High blood pressure is a condition that affects your entire body, but did you know that there’s a type of high blood pressure that specifically impacts your lungs? According to the American Heart Association, pulmonary hypertension is high blood pressure in the heart and lung system that delivers oxygenated blood to the heart while returning oxygen-depleted blood back to the lungs.
For a better understanding of pulmonary hypertension, Dr. Mrudula Munagala, director of the Advanced Heart Failure program at Oklahoma Heart Institute, gives us an in depth look at pulmonary hypertension and how to treat the condition.
“Pulmonary hypertension is high blood pressure in the lung arteries,” said Dr. Munagala. “Individuals who have high blood pressure in the lung arteries will have difficulty pushing the blood from the right side to the left side of the heart. Symptoms of pulmonary hypertension can include shortness of breath, fatigue, chest pain, palpitations and loss of appetite.”
Different types of pulmonary hypertension can develop in your arteries. “There are multiple reasons people develop pulmonary hypertension,” said Dr. Munagala. “One of those reasons could be that an individual has pulmonary arterial hypertension, which is high blood pressure because of a stiff lung artery. This requires a special treatment plan and medication. There’s another type of pulmonary hypertension that is caused because of blood clots. If there are blood clots in the lung arteries we will perform a pulmonary thromboerndarterectomy, which is a procedure that removes organized blood clots from the pulmonary arteries.”
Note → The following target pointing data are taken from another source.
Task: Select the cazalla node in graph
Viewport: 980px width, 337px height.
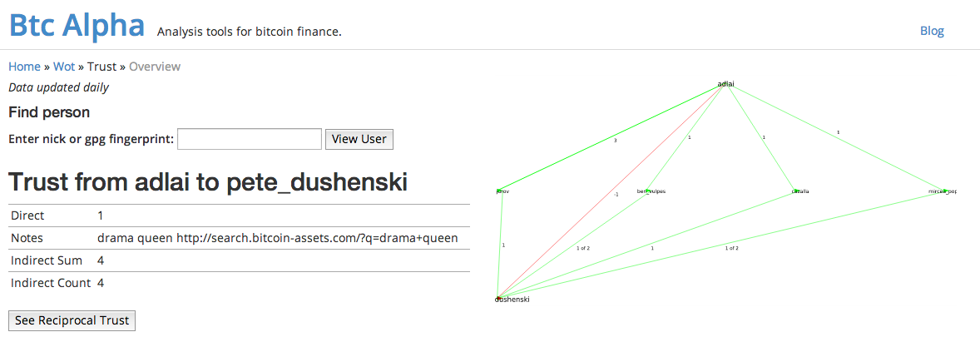Action: pyautogui.click(x=799, y=191)
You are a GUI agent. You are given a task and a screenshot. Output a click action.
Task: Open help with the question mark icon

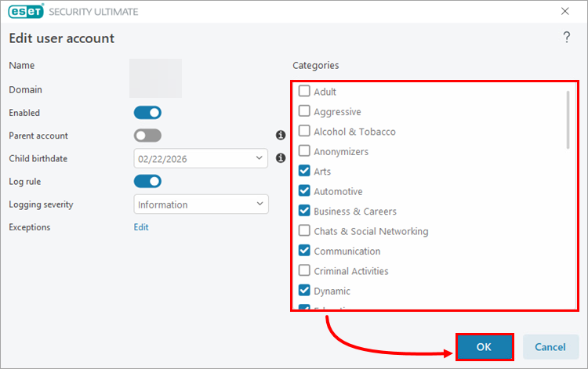[x=566, y=38]
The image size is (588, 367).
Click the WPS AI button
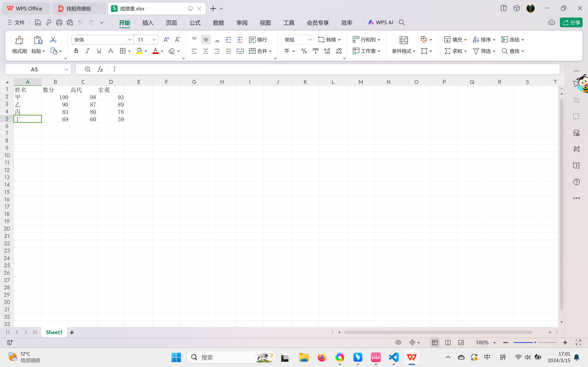pos(380,23)
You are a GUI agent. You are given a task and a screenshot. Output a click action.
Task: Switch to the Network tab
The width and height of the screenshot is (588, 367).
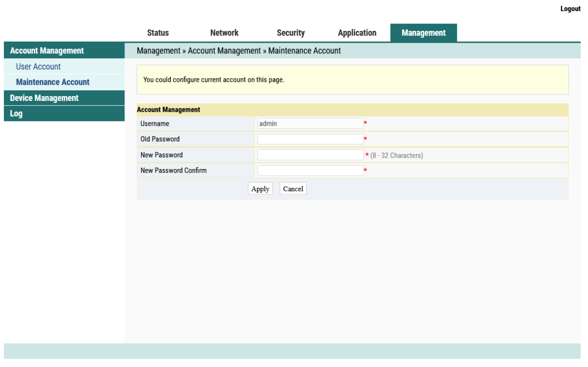click(x=224, y=33)
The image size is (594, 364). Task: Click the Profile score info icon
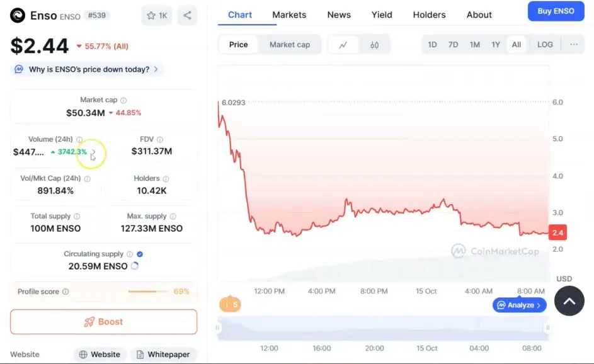click(x=66, y=292)
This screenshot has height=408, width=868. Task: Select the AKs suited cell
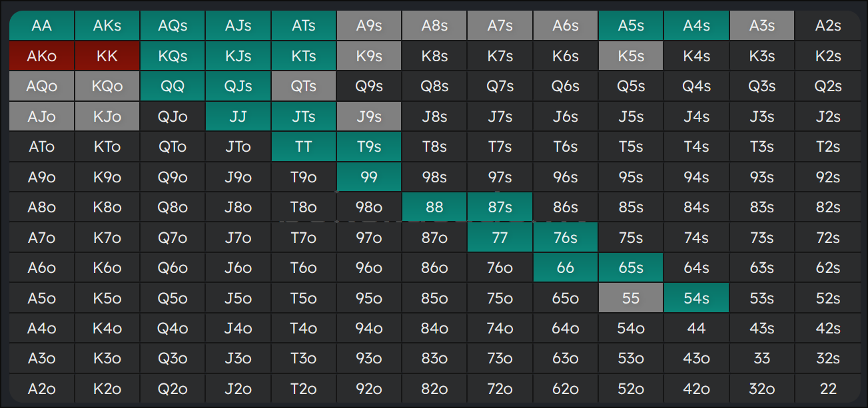tap(107, 26)
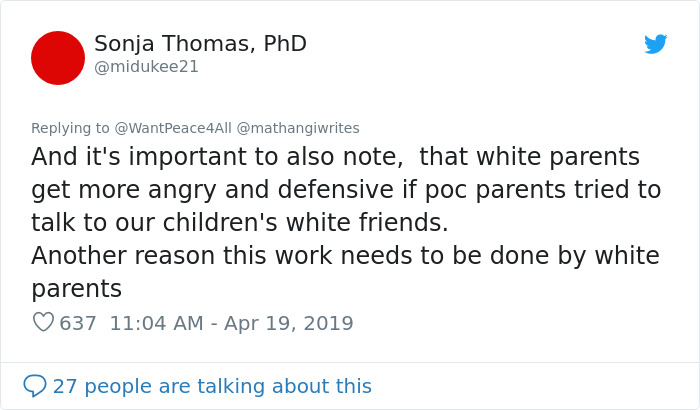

Comprehensive care is an integral part of treating pulmonary hypertension. “There are a few practitioners in Oklahoma doing pulmonary hypertension treatment but I am one of only two providers who are formally trained,” said Dr. Munagala. “Oklahoma Heart Institute offeres comprehensive care for pulmonary hypertension which has led us to many successful outcomes. We have a nurse who specializes in pulmonary hypertension and provides patients with proper education about to how to live with the condition. We also work closely with insurance companies and patient assistance programs to provide those who are eligible for treatment with the appropriate medications.”
Proper treatment and medication is necessary upon diagnosis. “Since pulmonary hypertension is a rare disease, medications are essential,” said Dr. Munagala. “You have to start the medications as soon as possible because the average lifespan of someone with untreated pulmonary hypertension is 2.8 years. We want to work with you to provide the best care and extend your life.”